Notes of a Desolate Man by Chu T’ien-wen was translated by Howard Goldblatt and Sylvia Li-Chun Lin. In my search for gay Asian literature, specifically, I discovered several compelling texts, translated to English from writers of Filipino, Chinese, Vietnamese, and other nationalities. Notes of a Desolate Man is Taiwanese, which I thought an appropriate place to begin because Taiwan was the first—and remains the only—Asian nation to legalize same-sex marriage.

The novel was written in Chinese and published in 1994. It was translated to English five years later, then published by Oxford University Press in 2000. Its description notes that the novel won “the coveted China Times Novel Prize,” which is striking to me considering what (little) I know about attitudes still surrounding LGBTQ+ people and rights in China and its territories.

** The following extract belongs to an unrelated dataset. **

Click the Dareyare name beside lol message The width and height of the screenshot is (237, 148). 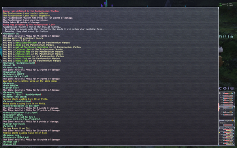pyautogui.click(x=9, y=34)
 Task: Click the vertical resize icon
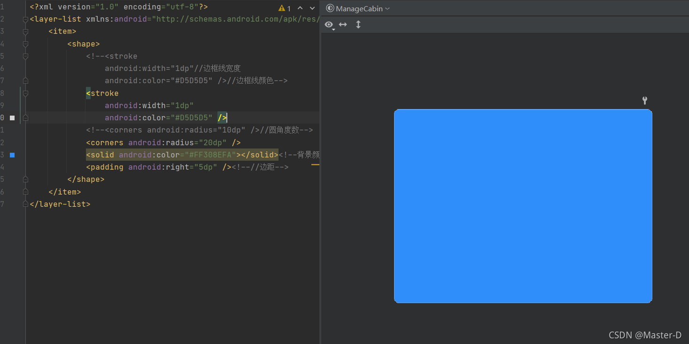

This first-person tale of a Taiwanese gay man reflecting on his life, loves, and intellectual influences is said to be one of the most important contemporary novels in Taiwan. I think what must have caught the prize readers’ attention is not necessarily the subject matter, at least not solely that, but the brilliance and creativity of the novel’s form, style, and synthesis of ideas.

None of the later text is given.